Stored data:
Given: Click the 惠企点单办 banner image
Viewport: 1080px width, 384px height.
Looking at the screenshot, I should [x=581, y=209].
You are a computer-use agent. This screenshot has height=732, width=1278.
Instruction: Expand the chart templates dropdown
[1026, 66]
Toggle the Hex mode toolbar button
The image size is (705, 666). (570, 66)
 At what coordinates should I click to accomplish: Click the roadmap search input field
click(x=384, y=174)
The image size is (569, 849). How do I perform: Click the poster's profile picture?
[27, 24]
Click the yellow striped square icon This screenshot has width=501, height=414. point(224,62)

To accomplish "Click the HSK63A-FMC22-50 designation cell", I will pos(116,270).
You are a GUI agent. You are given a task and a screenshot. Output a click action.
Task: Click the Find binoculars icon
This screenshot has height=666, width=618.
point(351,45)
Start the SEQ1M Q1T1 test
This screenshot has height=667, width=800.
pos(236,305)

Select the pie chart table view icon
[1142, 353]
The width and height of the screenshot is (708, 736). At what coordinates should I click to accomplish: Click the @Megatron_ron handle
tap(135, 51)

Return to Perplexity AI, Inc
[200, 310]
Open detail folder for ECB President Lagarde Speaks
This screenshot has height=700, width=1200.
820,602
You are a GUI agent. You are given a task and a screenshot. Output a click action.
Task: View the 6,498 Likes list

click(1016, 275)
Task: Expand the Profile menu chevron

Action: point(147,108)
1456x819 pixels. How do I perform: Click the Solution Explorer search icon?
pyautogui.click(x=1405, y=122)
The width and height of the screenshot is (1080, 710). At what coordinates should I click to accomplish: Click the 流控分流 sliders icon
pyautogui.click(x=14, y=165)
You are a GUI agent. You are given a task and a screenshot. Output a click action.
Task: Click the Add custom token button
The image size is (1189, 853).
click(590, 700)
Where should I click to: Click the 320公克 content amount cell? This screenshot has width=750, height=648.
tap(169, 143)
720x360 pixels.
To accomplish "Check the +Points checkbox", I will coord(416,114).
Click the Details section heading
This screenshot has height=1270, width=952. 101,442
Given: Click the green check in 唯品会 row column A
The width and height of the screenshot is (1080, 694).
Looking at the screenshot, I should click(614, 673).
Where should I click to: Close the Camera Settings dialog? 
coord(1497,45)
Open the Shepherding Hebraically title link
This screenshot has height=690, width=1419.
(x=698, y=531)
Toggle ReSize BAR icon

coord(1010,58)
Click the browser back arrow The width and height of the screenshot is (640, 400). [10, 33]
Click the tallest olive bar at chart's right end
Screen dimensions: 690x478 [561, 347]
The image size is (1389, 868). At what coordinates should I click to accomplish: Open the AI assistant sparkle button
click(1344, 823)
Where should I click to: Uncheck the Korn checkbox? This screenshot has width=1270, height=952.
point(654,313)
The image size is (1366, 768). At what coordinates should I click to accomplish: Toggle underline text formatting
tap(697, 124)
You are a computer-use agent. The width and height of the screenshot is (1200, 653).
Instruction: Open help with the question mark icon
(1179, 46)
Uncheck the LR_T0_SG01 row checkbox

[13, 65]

__Problem__: None of the records may be omitted or altered when they are given again.

__Output__:
Given: Click the 惠企点单办 banner image
Viewport: 1080px width, 384px height.
Looking at the screenshot, I should [x=581, y=209].
You are a computer-use agent. This screenshot has height=732, width=1278.
Instruction: Expand the chart templates dropdown
[1026, 66]
Toggle the Hex mode toolbar button
The image size is (705, 666). (570, 66)
 At what coordinates should I click to accomplish: Click the roadmap search input field
click(x=384, y=174)
The image size is (569, 849). How do I perform: Click the poster's profile picture?
[27, 24]
Click the yellow striped square icon This screenshot has width=501, height=414. point(224,62)

To accomplish "Click the HSK63A-FMC22-50 designation cell", I will pos(116,270).
You are a GUI agent. You are given a task and a screenshot. Output a click action.
Task: Click the Find binoculars icon
This screenshot has height=666, width=618.
point(351,45)
Start the SEQ1M Q1T1 test
This screenshot has height=667, width=800.
pos(236,305)

Select the pie chart table view icon
[1142, 353]
The width and height of the screenshot is (708, 736). At what coordinates should I click to accomplish: Click the @Megatron_ron handle
tap(135, 51)

Return to Perplexity AI, Inc
[200, 310]
Open detail folder for ECB President Lagarde Speaks
This screenshot has height=700, width=1200.
820,602
You are a GUI agent. You are given a task and a screenshot. Output a click action.
Task: View the 6,498 Likes list

click(1016, 275)
Task: Expand the Profile menu chevron

Action: point(147,108)
1456x819 pixels. How do I perform: Click the Solution Explorer search icon?
pyautogui.click(x=1405, y=122)
The width and height of the screenshot is (1080, 710). At what coordinates should I click to accomplish: Click the 流控分流 sliders icon
pyautogui.click(x=14, y=165)
You are a GUI agent. You are given a task and a screenshot. Output a click action.
Task: Click the Add custom token button
The image size is (1189, 853).
click(590, 700)
Where should I click to: Click the 320公克 content amount cell? This screenshot has width=750, height=648.
tap(169, 143)
720x360 pixels.
To accomplish "Check the +Points checkbox", I will coord(416,114).
Click the Details section heading
This screenshot has height=1270, width=952. 101,442
Given: Click the green check in 唯品会 row column A
The width and height of the screenshot is (1080, 694).
Looking at the screenshot, I should click(614, 673).
Where should I click to: Close the Camera Settings dialog? 
coord(1497,45)
Open the Shepherding Hebraically title link
This screenshot has height=690, width=1419.
(x=698, y=531)
Toggle ReSize BAR icon

coord(1010,58)
Click the browser back arrow The width and height of the screenshot is (640, 400). [10, 33]
Click the tallest olive bar at chart's right end
Screen dimensions: 690x478 [561, 347]
The image size is (1389, 868). At what coordinates should I click to accomplish: Open the AI assistant sparkle button
click(1344, 823)
Where should I click to: Uncheck the Korn checkbox? This screenshot has width=1270, height=952.
point(654,313)
The image size is (1366, 768). At what coordinates should I click to accomplish: Toggle underline text formatting
tap(697, 124)
You are a computer-use agent. The width and height of the screenshot is (1200, 653).
Instruction: Open help with the question mark icon
(1179, 46)
Uncheck the LR_T0_SG01 row checkbox

[13, 65]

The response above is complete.